Provided text:
Report: Singapore Sees Dramatic Jump in Detentions Due to Shadow Fleet

Singapore increase in detentions
Smoldering wreck of the Pablo highlights the increasing danger from the shadow fleet (MMEA)

Published Jun 1, 2023 5:03 PM by The Maritime Executive

A growing array of participants from around the shipping industry are raising concerns about the increasing dangers as the shadow fleet of tankers continues to grow. Operating under flags of convenience, they are highlighting that these ships are following lax safety standards, are subject to minimal if any safety checks, and frequently are operating without proper insurance or supervision.

A new report from Bloomberg cites data from the Tokyo MOU on the growing number of ship detentions. Singapore’s Maritime & Port Authority resumed at full force its inspection programs in 2022 and according to the report has seen a dramatic increase in problems during its port state inspections. Last week, the MPA issued a statement following the explosion aboard a tanker near its port that was part of the shadow fleet, the Pablo, reminding all owners and operators of vessels calling at Singapore to comply with applicable requirements under international regulations and to ensure they were carrying valid certificates attesting that insurance or other financial security is in force.

As many as 33 vessels have failed safety checks and inspections in Singapore according to the report by Bloomberg. That was “the same as for the whole of the decade through 2019, according to figures from Tokyo MOU,” Bloomberg reports saying that in April 2023 alone Singapore detained nine vessels, “the most for any month since at least 2010.” Further, they calculate that Singapore only detained 28 vessels in all of 2022 and before the pandemic interrupted ship inspection the MPA’s peak was just seven detentions in one year.

Work instructions:
Reproduce the article on Singapore's ship detentions above word for word, from its headline to its final sentence.

Dataset content:
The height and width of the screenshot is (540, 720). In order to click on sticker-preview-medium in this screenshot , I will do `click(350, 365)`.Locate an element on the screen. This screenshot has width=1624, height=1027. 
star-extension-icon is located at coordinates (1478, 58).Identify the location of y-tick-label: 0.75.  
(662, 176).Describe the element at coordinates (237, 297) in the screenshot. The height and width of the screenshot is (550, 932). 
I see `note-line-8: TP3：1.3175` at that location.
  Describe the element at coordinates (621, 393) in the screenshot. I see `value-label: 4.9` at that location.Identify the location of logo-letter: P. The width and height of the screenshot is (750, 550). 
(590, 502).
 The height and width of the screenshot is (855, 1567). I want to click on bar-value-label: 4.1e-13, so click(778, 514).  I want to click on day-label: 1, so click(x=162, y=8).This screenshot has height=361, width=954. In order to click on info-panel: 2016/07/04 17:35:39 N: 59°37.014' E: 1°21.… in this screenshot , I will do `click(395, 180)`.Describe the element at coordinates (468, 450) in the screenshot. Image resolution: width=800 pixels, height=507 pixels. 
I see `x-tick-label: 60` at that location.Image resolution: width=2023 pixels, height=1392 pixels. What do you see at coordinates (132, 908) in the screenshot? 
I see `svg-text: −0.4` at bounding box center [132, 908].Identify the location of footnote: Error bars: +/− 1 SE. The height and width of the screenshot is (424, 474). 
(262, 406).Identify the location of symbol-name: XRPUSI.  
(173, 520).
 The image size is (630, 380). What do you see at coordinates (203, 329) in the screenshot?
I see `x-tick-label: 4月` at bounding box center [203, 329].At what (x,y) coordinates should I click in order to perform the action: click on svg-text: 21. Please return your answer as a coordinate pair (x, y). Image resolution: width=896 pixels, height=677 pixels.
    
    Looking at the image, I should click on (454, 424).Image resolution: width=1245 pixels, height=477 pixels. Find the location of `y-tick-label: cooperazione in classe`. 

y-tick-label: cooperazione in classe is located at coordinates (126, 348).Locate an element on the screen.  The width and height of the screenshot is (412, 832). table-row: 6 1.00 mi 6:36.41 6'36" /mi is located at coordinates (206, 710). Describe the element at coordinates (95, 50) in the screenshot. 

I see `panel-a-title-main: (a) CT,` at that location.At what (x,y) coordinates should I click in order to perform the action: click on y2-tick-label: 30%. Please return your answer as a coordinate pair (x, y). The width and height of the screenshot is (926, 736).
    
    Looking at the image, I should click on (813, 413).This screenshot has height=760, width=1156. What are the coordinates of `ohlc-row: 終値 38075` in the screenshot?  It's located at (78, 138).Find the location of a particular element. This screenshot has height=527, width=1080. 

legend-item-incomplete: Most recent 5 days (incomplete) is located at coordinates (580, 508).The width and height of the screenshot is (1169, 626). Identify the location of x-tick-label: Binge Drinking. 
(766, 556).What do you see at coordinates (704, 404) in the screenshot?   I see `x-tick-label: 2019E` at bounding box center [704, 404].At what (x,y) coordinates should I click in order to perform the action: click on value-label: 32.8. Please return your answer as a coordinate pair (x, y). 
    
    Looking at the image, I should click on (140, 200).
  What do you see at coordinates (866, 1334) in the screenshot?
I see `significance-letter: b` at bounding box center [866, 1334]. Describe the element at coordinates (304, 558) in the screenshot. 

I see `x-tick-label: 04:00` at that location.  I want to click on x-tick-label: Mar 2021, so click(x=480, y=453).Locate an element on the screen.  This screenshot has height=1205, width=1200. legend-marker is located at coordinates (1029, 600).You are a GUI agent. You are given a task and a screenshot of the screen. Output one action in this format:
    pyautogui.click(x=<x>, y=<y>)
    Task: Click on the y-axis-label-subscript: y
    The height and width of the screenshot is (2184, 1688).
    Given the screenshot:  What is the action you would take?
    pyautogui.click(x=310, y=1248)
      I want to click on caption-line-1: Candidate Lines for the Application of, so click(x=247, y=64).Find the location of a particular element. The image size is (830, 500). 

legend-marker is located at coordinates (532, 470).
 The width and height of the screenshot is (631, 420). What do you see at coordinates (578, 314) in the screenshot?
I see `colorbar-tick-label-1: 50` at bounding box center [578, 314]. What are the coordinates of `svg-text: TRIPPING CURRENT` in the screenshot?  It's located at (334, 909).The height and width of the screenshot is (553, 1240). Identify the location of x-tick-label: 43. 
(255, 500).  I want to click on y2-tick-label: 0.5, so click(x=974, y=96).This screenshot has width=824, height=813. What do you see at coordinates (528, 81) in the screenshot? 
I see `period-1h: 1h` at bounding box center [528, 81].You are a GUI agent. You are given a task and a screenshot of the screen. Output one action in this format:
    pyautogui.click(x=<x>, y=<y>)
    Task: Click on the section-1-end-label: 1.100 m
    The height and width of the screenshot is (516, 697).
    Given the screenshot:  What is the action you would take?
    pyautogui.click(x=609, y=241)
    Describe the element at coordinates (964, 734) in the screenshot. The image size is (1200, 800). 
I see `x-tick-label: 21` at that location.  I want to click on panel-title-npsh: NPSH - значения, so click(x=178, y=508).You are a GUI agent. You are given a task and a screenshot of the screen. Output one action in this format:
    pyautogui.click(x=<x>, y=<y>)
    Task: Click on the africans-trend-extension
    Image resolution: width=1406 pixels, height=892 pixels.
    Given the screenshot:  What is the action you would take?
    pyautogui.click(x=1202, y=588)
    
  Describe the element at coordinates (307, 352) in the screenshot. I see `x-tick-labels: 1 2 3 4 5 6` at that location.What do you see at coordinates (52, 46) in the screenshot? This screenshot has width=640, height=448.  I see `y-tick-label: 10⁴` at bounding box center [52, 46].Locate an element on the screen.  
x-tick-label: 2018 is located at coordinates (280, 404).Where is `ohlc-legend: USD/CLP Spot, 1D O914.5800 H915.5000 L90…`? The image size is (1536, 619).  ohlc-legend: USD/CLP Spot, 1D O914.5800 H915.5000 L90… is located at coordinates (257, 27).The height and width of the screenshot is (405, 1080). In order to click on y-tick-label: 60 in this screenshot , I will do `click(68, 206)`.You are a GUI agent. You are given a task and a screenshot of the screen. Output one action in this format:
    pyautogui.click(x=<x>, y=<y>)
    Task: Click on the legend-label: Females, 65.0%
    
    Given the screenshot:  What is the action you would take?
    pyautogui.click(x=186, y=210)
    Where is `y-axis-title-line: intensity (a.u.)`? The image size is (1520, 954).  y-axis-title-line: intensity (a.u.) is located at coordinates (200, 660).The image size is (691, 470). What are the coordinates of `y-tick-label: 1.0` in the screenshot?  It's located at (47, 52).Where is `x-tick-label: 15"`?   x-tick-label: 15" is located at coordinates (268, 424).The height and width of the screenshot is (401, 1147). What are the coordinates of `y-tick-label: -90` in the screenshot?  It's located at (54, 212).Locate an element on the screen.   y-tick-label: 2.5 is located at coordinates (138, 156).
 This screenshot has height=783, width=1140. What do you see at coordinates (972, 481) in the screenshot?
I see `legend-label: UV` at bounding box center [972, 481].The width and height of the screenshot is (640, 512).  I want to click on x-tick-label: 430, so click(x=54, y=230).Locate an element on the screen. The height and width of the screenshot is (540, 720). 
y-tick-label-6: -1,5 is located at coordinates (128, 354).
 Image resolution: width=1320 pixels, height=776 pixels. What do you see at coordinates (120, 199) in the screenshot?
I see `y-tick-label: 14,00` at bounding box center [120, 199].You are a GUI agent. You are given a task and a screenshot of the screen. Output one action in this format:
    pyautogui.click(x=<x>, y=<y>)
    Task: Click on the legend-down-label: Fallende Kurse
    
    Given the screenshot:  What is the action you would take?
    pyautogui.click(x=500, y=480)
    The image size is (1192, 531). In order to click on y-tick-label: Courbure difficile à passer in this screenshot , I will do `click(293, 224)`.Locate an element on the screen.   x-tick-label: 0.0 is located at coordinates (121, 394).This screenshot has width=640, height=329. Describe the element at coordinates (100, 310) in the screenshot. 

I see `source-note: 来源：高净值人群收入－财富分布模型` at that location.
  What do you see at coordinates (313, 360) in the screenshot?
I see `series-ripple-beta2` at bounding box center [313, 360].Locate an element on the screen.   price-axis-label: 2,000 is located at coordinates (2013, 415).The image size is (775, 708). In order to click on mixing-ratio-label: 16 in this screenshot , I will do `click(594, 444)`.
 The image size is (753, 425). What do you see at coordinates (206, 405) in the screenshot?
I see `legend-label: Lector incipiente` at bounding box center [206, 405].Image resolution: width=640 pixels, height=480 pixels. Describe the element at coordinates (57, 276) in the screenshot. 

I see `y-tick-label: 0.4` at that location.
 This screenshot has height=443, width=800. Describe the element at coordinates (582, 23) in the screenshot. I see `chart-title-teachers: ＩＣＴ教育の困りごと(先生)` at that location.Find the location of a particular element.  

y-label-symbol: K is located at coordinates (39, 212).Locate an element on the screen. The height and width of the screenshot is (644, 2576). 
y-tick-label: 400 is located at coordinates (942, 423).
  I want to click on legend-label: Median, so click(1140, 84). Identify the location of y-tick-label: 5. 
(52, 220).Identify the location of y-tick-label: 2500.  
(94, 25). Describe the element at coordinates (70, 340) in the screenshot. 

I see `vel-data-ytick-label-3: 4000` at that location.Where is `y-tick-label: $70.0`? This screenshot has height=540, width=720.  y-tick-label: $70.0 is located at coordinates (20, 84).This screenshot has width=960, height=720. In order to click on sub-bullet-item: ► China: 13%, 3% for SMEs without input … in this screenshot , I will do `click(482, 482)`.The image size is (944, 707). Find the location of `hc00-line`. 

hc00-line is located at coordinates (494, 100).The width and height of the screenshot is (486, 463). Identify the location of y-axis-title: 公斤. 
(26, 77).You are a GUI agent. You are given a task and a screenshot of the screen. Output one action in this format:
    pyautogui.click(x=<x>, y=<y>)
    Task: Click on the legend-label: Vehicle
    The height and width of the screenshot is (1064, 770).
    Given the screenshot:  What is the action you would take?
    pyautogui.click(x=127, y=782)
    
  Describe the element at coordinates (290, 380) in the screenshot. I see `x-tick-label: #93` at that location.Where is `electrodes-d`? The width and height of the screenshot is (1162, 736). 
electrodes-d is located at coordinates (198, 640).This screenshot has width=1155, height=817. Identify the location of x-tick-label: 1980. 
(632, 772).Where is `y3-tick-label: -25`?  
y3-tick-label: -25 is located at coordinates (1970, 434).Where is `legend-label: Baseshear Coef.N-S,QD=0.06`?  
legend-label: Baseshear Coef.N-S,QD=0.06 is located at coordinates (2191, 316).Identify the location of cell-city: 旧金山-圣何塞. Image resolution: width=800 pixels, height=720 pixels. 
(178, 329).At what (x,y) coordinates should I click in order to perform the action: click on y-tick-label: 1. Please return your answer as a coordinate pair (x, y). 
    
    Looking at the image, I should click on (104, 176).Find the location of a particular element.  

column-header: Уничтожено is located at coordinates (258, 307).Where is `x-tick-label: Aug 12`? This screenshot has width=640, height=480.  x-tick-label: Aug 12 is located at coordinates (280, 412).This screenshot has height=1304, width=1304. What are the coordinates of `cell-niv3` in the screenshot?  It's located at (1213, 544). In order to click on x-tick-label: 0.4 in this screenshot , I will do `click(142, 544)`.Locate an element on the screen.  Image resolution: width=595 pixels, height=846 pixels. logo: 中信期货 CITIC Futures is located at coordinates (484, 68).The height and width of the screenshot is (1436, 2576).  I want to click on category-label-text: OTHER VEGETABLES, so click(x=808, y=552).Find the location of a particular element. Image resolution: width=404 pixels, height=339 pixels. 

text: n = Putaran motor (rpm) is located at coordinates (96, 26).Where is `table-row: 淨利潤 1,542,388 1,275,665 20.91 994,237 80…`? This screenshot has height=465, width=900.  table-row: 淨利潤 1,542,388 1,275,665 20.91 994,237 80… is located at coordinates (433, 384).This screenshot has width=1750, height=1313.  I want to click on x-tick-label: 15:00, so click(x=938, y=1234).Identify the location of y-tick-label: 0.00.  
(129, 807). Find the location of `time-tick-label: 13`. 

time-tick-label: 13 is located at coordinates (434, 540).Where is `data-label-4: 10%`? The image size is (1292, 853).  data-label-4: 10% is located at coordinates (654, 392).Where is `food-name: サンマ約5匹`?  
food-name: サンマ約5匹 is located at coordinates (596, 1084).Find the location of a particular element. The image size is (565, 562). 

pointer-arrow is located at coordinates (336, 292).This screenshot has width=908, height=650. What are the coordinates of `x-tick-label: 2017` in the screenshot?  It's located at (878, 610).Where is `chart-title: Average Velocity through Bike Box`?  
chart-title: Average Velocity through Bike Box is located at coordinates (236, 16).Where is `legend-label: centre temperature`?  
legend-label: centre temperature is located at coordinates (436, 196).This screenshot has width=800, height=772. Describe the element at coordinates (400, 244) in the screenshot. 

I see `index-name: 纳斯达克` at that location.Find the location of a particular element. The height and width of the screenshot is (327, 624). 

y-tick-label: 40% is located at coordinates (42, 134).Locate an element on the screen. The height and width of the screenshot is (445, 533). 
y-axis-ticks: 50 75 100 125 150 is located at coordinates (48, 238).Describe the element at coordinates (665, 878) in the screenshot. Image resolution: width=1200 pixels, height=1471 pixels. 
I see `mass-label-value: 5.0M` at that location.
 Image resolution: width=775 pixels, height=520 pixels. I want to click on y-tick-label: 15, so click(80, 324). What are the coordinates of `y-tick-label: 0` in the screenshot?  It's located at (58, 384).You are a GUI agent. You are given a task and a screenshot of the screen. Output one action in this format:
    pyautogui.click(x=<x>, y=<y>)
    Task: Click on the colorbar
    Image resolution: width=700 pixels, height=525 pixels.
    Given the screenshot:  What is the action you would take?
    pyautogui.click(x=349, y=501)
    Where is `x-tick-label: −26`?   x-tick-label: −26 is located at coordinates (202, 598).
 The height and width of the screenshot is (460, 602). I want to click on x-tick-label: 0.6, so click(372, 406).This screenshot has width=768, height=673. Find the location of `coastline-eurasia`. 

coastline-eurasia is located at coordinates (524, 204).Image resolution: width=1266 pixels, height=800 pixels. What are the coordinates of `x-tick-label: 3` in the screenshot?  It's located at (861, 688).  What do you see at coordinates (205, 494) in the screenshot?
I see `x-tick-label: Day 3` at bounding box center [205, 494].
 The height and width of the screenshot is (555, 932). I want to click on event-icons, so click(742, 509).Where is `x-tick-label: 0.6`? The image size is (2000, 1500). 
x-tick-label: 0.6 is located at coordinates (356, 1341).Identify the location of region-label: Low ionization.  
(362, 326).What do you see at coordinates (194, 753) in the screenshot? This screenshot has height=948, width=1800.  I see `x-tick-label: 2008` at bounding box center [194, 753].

Solution to this problem:
Report: Singapore Sees Dramatic Jump in Detentions Due to Shadow Fleet

Singapore increase in detentions
Smoldering wreck of the Pablo highlights the increasing danger from the shadow fleet (MMEA)

Published Jun 1, 2023 5:03 PM by The Maritime Executive

A growing array of participants from around the shipping industry are raising concerns about the increasing dangers as the shadow fleet of tankers continues to grow. Operating under flags of convenience, they are highlighting that these ships are following lax safety standards, are subject to minimal if any safety checks, and frequently are operating without proper insurance or supervision.

A new report from Bloomberg cites data from the Tokyo MOU on the growing number of ship detentions. Singapore’s Maritime & Port Authority resumed at full force its inspection programs in 2022 and according to the report has seen a dramatic increase in problems during its port state inspections. Last week, the MPA issued a statement following the explosion aboard a tanker near its port that was part of the shadow fleet, the Pablo, reminding all owners and operators of vessels calling at Singapore to comply with applicable requirements under international regulations and to ensure they were carrying valid certificates attesting that insurance or other financial security is in force.

As many as 33 vessels have failed safety checks and inspections in Singapore according to the report by Bloomberg. That was “the same as for the whole of the decade through 2019, according to figures from Tokyo MOU,” Bloomberg reports saying that in April 2023 alone Singapore detained nine vessels, “the most for any month since at least 2010.” Further, they calculate that Singapore only detained 28 vessels in all of 2022 and before the pandemic interrupted ship inspection the MPA’s peak was just seven detentions in one year.